1. Ehiasarian AP, Hecimovic A, de los Arcos T, New R, Schulz-von der Gathen V, Boeke M, et al., Appl. Phys. Lett. 2012 Mar 12;100(11).
2. Anders A., Applied Physics Letters. 2012 May 31;100(22):224104–224104–5.
F2-1-11 Influence of High Power Impulse Magnetron Sputtering (HIPIMS) Pulse Shape Regarding Voltage and Current Time Evolution on Plasma Characteristics, Deposition Rate and Ionization for Titanium Aluminum
Frank Papa (Hauzer Techno Coating, BV, Netherlands); Holger Gerdes, Ralf Bandorf, Finn Lenz, Guenther Braeuer (Fraunhofer Institute fϋr Schicht und Oberflächentechnik, Germany); Thomas Krug (Hauzer Techno Coating, BV, Netherlands)
The characteristics of High Power Impulse Magnetron Sputtering (HIPIMS) are strongly dependent on the pulse shape, length and continuity. It has been found that the current characteristics of such discharges depend strongly on the voltage which is applied to the cathode as well as the time at which this voltage is applied. For short pulses (16 µs), a square wave voltage output gives rise to a triangular current waveform with a maximum cathode current corresponding to the maximum output voltage. If a triangular type voltage waveform is used, the timing of the current maximum will not correspond to that of the voltage maximum on the cathode.
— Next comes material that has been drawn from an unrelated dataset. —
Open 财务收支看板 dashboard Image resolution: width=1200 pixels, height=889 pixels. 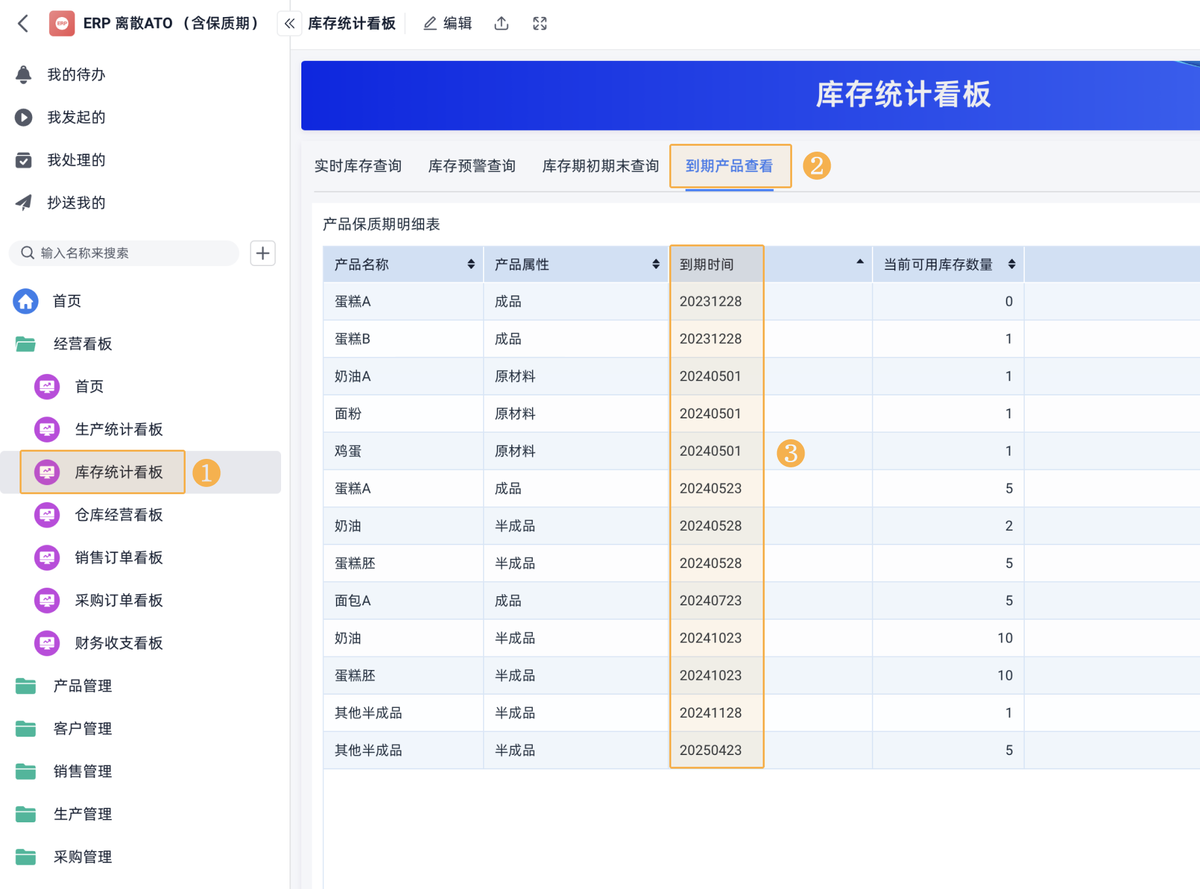(x=118, y=643)
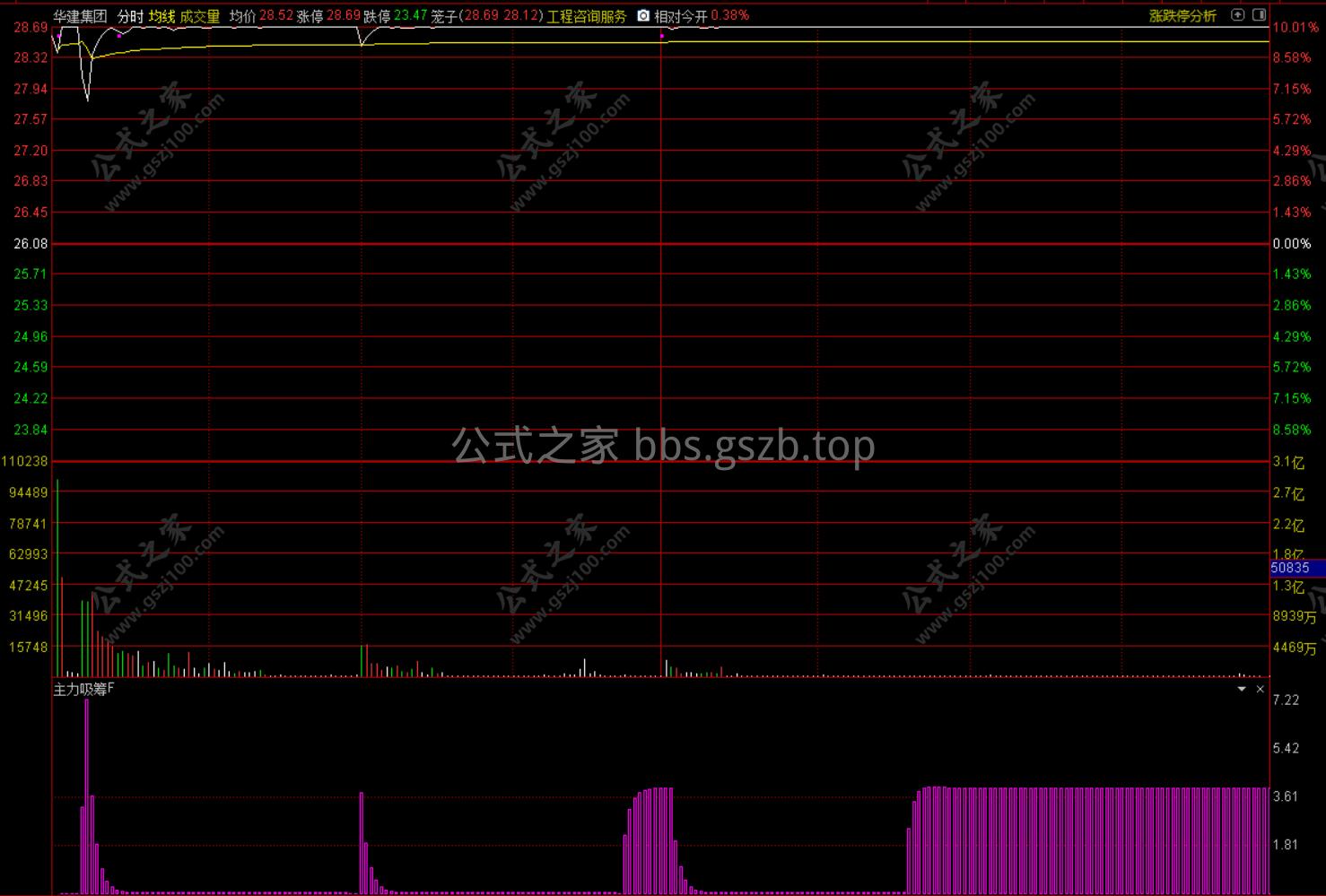Click the upward arrow icon at top right

pyautogui.click(x=1237, y=14)
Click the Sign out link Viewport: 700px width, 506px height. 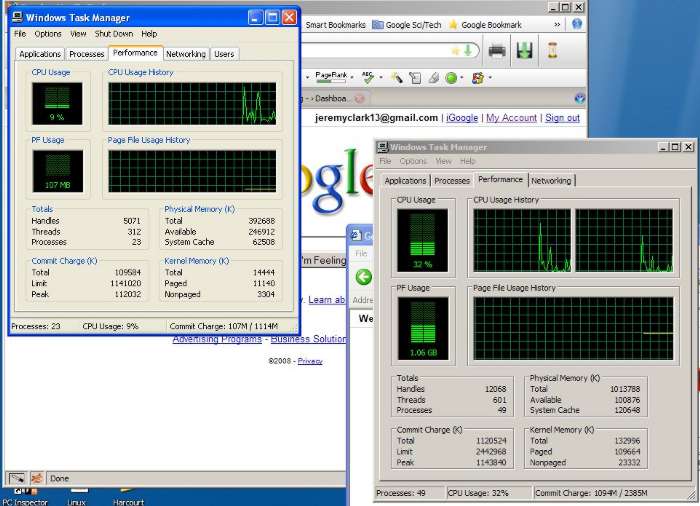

This leads to a significant change in the plasma characteristics as well as deposition rate. Longer pulses (500 µs) can also be created using a combination of shorter (16 µs) pulses or by a square wave voltage output. The current characteristics of these type discharges also vary significantly over time. Titanium Aluminum (50/50 atomic %) has been sputtered using several types of HIPIMS power supplies with pulse lengths from 16 µs to 500 µs. Pulses with square and triangular type waveforms as well as “packages” of these waveforms have been used to generate the various discharges. It has been found that for an approximate peak cathode current density of 0.5 A/cm2, the average power (to the cathode) corrected deposition rate can vary from 50% to 80% of the DC rate depending on the nature of the pulses. Time resolved OES measurements of titanium, aluminum and argon neutrals and ions also show that the degree of ionization of the sputtered species strongly depends on the relationship of the voltage/current timing and current evolution in time. The ion to deposited particle ratio of arriving particles at the substrate is calculated using ion flux values from a Langmuir probe and deposition flux values from a Quartz Crystal Monitor (QCM). This gives a relative estimate of the efficiency of the various pulse types with regards to ionization at the substrate at a constant peak current density.